Dans ses expressions désuètes, il cache une résistance à la pensée creuse des rodomonts qui glosent, péremptoires, magistraux et dogmatiques, pour épater la gueuse ou dominer le timide. Il leur a même réservé ergo glu pour les prendre à leur jeu d’éloquence molle. Un délice.
Ergo glu, initiant ergo glu capiuntur aves (donc on prend les oiseaux avec de la glu, s’il faut encore le traduire) désigne les raisonneurs de bien peu qui s’imaginent déambulant en toge aux côtés d’Aristote ou cheminant avec Descartes (un peu plus habillés) à chaque fois qu’ils partagent leur avis sur la recrudescence de quoi que ce soit ou la disparition de son contraire, la composition de l’équipe de France de football ou plus généralement la bonne marche du monde.
Ergo glu celui qui ne doute de rien et qui le fait savoir haut et fort.
D’ailleurs il hochera la tête lorsqu’on lui répondra ergo glu, ou la formule complète s’il le vaut bien, y percevant un déférent amen et non un insolent mais-que-tu-es-ridicule-mon-pauvre-mais-continue-tu-nous-fais-rire.
Exemples :
« — Compte tenu du contexte international, nous sommes contraints de réorganiser les ouvertures pertinentes afin d’anticiper certaines hypothèses induites.
— Ergo glu. »
« — Nonobstant la dualité de la situation conjoncturelle, il ne faut pas négliger une analyse profonde qui permettra d’étalonner l’ensemble de principes déterminant la portée des actions à venir.
— Ergo glu capiuntur aves. »
Le pédant se fane devant un ergo glu bien placé. Le xyloglosse le note, le trouvant brillant, se promettant de le placer. Et que dire du regard torve du Photocopy&Print General Manager (PPGM)¹ lorsqu’à son laïus sur les enjeux de la bonne tenue du local accueillant ses outils reproducteurs et son développement argumenté sur la fonction recto-verso disponible selon savant réglage, lui sera répondu ce lapidaire ergo glu…
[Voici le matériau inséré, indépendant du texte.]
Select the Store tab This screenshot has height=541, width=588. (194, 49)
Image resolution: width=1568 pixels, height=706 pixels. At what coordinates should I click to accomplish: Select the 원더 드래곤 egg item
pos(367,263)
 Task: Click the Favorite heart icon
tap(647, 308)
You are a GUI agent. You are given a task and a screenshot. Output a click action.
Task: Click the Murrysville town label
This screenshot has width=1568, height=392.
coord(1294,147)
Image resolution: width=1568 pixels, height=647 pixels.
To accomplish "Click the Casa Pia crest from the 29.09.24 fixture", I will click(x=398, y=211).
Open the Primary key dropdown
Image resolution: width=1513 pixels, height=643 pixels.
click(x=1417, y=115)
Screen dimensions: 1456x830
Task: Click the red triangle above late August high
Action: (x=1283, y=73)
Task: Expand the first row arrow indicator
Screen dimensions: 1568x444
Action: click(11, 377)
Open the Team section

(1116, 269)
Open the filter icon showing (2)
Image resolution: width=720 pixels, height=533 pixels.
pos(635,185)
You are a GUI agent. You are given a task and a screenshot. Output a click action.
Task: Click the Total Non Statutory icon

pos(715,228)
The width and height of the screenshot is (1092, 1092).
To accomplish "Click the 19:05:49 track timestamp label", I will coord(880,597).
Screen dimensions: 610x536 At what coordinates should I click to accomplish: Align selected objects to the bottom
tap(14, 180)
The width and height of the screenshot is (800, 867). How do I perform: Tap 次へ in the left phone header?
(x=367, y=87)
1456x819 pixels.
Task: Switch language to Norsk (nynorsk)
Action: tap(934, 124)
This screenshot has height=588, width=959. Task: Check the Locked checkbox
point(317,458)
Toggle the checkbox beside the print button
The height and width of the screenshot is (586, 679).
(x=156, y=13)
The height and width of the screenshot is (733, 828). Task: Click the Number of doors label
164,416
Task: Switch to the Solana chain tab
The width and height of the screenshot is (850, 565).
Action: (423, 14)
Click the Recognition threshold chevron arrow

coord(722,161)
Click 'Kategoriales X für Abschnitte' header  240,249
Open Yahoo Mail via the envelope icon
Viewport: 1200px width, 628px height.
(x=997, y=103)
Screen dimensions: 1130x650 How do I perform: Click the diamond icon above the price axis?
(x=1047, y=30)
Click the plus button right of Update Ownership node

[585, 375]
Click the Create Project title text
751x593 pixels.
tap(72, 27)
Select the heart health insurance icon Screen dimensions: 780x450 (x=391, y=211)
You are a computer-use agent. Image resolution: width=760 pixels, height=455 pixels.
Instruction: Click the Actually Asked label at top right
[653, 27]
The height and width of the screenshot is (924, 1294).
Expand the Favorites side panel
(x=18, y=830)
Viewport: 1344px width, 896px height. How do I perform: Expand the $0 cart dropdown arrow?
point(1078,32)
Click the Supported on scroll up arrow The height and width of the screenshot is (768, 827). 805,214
Durant sa longue carrière, ergo glu clouera ainsi plus d’un bec trop ouvert.
Un terrible malentendu lié à la forme latine le rapprochant de l’amen vu plus haut enverra ergo glu dans les oubliettes surannées.
Le 8 décembre 1965, Paul VI, pape de son état et donc grand chef du XXIᵉ concile œcuménique de l’église catholique, clôt le raout Vatican II en annonçant la fin de la messe en latin².
Prise pour ce qu’elle n’est pas, ergo glu capiuntur aves est emportée dans la tourmente qui suivra (seule in vino veritas échappe à la curée³, on comprend bien pourquoi, mais c’est une autre histoire). Un comble pour une expression qui moquait des pompeux ab esse ad posse valet, a posse ad esse non valet consequentia ou e fructu arbor cognoscitur balancés sans comprendre.